Duckworth and his girlfriend and bandmate, Kimberly Koehler, told WREG some people froze in fear, wondering if it was a stunt.

"It looked like a movie, like someone wearing a flame-retardant suit," Koehler said. "There were some people who thought that it was a joke."

She and several others threw their shirts onto him in an attempt to smother the flames, saying she was trying to protect as many people as possible.

"[I'm thinking] 'how can I put him out before the kerosene spreads and somebody's cigarette hits it?'" she said. "It happened so fast."

Koehler said McLemore’s ex-girlfriend – against whom he has a history of domestic violence – was working just feet away.

"It was almost like he waited for us to be over so that he would be the center of attention," she said. "He wanted it to go down in some sick way and for everybody to see it."

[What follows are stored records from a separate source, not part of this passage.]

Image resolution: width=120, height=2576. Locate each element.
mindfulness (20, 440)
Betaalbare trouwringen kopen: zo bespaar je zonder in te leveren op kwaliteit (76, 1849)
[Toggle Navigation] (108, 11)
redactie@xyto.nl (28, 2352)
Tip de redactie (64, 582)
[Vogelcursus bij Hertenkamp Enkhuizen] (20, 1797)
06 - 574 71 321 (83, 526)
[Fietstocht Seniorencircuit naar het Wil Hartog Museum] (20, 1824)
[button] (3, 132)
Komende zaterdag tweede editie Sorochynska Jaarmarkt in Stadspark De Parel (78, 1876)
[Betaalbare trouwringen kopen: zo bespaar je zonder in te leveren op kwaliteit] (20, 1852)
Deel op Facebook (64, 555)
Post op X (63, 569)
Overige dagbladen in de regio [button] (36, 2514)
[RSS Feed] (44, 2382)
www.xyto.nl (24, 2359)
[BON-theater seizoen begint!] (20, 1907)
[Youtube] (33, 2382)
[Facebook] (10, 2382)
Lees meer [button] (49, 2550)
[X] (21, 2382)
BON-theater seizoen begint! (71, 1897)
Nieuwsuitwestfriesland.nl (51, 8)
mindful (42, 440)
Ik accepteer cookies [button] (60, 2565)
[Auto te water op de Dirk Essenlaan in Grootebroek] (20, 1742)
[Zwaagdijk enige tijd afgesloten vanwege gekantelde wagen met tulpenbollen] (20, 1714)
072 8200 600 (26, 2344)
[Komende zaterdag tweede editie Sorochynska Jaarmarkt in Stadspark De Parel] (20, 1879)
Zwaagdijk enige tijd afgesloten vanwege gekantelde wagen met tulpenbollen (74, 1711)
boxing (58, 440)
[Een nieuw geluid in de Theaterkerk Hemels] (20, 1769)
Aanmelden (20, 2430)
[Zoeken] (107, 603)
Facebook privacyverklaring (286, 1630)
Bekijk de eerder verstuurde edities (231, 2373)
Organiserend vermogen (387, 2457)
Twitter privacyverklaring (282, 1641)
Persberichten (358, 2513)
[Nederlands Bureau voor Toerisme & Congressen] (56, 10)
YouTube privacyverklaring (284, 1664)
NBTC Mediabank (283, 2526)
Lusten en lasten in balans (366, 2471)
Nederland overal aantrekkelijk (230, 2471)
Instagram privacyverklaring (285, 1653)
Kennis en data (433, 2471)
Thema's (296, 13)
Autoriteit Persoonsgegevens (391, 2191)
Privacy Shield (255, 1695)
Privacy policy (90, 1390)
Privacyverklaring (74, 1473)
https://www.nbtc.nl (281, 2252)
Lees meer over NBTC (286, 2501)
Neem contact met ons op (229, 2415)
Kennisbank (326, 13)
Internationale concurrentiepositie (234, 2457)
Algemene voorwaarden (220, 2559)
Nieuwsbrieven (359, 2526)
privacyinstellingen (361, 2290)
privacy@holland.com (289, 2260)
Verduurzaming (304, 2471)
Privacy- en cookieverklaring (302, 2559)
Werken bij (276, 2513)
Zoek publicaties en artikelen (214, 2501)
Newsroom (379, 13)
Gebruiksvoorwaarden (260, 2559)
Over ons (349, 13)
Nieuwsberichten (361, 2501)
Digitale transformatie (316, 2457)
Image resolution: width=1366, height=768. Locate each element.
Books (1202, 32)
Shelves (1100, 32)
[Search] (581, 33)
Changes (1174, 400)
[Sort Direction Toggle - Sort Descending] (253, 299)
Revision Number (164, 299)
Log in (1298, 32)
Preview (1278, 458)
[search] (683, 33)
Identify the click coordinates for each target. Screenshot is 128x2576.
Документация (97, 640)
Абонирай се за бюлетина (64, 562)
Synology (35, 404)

Court records show McLemore was arrested in August 2016 after strangling his ex-girlfriend and threatening to kill her on two different occasions one day apart.

He was ordered to undergo mental evaluations and was sentenced to probation in April 2017 on domestic assault charges.

Witnesses said the woman had a restraining order against McLemore, but he wouldn’t stay away.

Duckworth and Koehler hope the attention his public suicide is getting will be a step in the right direction toward taking domestic violence more seriously.

"Domestic abuse tends to happen privately, and by the time it becomes public, it's unfortunate to the extent to which it has developed that something like this could happen," Duckworth said.

Police say another man was seriously burned trying to kick the lighter out of McLemore's hand, but he's expected to be okay.